Results: Our retrospective study (between 2021 and 2024) included a total of 344 patients who underwent ESWL for lower calyceal stone (172 men, 172 women) with an average stone size 9.093±2.829 mm. 68.605% of patients became stone-free after the first ESWL session. The average skin stone distances measured in 0°, 45°, 90° angles were 96.5 ± 24.92 mm. Using the Chi-square test, we concluded that previously stented patients had a statistically lower stone-free rate (SFR) than those without a stent. (p=0.0078). The body mass index (BMI) of patients also influenced the SFR, as calculated with an Unpaired t-test and Welch correction (p = 0.002). We did not find any statistically significant differences between skin-stone sizes of patients with or without successful stone fragmentation (p=0.1147), and infundibulum length (p=0.07), infundibulum width (p=0.7681), and infundibulopelvic angle (p=0.996).

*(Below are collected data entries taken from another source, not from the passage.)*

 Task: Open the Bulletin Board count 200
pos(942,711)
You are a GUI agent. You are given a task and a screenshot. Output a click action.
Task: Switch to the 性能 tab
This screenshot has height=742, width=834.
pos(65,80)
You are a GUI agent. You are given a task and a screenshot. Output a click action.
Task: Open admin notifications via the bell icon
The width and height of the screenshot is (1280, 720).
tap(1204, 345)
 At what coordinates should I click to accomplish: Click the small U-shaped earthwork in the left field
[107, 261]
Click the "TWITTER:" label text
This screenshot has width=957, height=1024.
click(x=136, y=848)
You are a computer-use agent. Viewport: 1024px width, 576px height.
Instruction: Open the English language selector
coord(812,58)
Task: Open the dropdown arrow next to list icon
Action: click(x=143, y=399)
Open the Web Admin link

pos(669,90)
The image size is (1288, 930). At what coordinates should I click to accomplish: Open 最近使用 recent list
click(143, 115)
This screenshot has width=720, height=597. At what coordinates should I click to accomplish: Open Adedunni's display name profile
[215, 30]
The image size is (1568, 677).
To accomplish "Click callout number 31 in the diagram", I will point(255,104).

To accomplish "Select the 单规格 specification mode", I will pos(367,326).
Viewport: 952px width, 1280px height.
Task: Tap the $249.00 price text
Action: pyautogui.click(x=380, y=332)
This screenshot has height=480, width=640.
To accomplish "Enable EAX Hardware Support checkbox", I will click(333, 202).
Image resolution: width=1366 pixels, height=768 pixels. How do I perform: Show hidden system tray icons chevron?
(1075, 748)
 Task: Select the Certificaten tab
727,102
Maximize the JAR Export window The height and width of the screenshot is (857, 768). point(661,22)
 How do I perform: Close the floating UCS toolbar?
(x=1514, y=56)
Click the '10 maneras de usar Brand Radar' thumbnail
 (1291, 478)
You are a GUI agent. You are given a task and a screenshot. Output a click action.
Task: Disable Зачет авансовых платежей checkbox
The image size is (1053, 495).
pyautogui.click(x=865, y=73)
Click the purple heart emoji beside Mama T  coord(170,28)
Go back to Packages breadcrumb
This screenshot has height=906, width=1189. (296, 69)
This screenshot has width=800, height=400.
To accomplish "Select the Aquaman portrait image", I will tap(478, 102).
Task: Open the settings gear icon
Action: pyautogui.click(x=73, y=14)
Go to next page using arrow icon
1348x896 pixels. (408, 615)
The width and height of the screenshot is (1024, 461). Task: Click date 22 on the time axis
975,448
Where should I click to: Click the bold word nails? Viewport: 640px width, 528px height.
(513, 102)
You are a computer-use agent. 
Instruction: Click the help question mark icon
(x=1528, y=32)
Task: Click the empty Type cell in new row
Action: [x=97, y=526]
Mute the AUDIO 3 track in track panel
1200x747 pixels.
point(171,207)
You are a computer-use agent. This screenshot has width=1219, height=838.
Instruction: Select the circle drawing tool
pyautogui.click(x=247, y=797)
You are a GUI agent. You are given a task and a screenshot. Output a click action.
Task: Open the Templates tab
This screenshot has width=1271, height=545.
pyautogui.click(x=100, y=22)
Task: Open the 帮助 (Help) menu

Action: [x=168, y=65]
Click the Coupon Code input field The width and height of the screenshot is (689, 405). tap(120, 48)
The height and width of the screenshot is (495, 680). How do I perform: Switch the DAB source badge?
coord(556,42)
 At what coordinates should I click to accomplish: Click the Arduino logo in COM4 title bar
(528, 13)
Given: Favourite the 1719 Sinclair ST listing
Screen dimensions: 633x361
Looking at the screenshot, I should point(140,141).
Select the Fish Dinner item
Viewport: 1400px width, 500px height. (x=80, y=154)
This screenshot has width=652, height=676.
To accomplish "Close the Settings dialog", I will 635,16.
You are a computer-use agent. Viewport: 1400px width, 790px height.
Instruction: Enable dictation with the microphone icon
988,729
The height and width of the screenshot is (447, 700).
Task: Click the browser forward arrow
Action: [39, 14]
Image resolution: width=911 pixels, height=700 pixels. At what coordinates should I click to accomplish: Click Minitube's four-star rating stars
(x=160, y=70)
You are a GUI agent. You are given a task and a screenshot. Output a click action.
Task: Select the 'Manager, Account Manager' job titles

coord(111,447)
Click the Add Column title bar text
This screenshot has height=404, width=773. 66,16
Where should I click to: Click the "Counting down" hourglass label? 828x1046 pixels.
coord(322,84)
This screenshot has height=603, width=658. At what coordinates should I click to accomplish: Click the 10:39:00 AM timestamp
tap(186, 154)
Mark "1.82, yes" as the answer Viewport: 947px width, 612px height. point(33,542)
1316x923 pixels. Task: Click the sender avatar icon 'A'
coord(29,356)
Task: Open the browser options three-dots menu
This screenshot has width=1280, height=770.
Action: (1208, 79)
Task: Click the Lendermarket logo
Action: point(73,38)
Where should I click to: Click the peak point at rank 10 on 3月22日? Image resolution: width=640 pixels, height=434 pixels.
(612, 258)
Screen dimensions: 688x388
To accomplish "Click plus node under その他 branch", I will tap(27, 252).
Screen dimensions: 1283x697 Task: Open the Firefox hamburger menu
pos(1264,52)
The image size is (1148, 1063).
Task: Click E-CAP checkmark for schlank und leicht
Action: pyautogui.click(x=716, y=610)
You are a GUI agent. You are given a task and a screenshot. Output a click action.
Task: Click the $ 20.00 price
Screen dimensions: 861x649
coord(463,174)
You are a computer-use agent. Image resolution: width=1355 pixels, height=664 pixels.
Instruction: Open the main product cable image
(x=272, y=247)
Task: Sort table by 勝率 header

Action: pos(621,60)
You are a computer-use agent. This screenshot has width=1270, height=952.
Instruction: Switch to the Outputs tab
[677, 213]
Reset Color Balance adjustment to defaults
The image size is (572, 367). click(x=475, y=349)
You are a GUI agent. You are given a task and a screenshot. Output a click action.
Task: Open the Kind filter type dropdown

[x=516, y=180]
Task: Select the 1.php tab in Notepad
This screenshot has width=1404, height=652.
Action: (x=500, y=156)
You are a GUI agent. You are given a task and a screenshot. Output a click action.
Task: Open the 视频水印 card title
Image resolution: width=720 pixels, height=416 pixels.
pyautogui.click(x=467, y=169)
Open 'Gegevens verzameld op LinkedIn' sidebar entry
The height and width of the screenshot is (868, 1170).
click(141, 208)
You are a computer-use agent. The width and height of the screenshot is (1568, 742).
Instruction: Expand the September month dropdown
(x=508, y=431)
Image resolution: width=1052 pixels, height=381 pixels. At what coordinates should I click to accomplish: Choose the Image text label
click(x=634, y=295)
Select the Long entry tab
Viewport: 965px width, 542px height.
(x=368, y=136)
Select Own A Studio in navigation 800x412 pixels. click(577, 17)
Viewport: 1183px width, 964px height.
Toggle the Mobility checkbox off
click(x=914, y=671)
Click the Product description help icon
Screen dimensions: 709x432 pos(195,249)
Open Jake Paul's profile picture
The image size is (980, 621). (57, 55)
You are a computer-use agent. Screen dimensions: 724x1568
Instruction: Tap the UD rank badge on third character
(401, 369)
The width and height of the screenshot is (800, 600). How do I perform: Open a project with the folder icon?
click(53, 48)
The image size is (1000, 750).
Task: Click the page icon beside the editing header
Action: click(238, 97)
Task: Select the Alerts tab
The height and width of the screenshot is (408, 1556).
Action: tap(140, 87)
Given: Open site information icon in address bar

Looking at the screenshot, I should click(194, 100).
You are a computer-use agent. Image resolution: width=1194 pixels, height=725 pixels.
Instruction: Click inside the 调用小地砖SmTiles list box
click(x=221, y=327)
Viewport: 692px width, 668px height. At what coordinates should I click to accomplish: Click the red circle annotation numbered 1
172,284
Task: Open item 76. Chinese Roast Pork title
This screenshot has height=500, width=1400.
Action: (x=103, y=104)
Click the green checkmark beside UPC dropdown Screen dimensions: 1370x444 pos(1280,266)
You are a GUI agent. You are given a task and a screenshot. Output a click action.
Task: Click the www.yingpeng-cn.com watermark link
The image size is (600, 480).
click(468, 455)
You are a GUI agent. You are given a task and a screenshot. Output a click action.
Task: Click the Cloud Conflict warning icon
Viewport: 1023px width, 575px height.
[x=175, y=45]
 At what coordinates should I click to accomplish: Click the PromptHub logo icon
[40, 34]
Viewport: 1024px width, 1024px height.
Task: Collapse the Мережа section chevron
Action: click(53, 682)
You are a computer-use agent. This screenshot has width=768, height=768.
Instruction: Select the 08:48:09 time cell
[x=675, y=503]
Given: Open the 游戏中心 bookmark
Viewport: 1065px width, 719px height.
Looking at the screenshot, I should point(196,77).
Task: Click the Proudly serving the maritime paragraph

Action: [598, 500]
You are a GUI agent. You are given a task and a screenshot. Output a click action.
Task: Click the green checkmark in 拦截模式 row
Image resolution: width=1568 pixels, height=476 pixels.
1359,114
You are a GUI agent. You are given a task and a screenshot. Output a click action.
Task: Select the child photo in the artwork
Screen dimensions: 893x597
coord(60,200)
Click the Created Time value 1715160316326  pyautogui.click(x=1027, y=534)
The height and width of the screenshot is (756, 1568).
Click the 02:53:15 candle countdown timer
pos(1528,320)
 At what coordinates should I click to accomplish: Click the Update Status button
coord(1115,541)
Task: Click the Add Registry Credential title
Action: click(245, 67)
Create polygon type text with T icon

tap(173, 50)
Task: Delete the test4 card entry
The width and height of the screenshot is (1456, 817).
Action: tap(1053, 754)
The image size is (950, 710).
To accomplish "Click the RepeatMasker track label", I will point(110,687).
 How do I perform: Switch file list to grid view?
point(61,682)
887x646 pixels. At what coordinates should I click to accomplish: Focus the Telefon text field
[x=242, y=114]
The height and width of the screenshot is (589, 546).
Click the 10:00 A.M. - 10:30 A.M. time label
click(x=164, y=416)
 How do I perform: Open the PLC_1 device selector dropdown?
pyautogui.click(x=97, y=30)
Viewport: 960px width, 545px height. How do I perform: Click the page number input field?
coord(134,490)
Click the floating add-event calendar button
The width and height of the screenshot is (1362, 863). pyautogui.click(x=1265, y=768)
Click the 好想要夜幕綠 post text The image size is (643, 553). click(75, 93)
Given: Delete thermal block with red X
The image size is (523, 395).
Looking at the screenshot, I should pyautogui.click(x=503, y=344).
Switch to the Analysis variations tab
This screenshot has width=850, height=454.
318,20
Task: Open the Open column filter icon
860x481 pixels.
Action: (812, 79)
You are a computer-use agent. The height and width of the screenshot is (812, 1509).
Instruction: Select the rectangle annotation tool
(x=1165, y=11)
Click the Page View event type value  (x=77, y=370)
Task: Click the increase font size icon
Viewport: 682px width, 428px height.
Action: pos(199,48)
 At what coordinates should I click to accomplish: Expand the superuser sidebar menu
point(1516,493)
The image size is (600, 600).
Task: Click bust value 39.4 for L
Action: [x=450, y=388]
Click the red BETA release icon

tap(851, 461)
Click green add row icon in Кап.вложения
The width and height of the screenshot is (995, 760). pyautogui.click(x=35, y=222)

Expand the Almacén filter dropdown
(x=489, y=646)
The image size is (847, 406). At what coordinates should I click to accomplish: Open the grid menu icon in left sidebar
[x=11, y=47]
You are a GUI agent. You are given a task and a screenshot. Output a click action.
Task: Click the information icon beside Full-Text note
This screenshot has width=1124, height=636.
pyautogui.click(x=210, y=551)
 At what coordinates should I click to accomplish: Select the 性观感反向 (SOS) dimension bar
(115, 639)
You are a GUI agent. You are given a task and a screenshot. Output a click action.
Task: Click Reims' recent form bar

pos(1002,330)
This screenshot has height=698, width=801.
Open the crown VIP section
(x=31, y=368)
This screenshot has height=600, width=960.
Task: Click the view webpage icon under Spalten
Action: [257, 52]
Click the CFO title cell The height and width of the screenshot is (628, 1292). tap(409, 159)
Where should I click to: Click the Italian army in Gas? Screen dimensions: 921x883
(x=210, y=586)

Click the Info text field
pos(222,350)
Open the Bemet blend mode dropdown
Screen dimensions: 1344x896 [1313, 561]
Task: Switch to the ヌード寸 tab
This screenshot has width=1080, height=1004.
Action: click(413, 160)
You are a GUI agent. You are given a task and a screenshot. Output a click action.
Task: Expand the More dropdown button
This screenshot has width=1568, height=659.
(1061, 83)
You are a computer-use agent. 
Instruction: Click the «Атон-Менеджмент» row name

Conclusions: Single ESWL sessions often fail to achieve stone fragmentation and elimination, as this study shows. The success of ESWL sessions can be affected by the anatomical position of the stone, a lower pole kidney stone, the presence of pre-procedural double J stenting, and obesity.
Comment Hans-Göran Tiselius
The problem with residual fragments after SWL of lower pole stones is well recognized. Gravitation is considered a major factor together with other properties associated with the anatomy and geometry of the lower pole.
In the current study of 344 patients the stone-free rate was 68%. The SSD (skin to stone distance) did not affect the outcome, neither did the infundibular length, infundibular width or infundibulo-pelvic angle. BMI had an influence on the result and so did the presence of an internal stent.
How the authors selected their patients is not described, but it is of note that 96% (!!) of the stones were composed of COD and only 3.5% of COM.
Although different studies have come to different results in stone-free rates after SWL of lower pole stones, it stands to reason that lower pole stones deserve special consideration.
The outcome of treating lower pole stones is determined first by disintegration accomplished with SWL and second by factors that can increase elimination of residual fragments.
Urologists solve that problem in different ways by using inversion therapy of different kinds, propulsion therapy and burst wave lithotripsy. The purpose of all these methods is to maintain a non-invasive or least invasive stone removal methodology. Others select more invasive procedures such as RIRS or PCNL.
In the reviewer’s opinion too little effort has been spent on non-invasive fragment elimination after SWL. The unique property of SWL is its non-invasiveness and accordingly this technique should be combined with non-invasive methods for fragment elimination.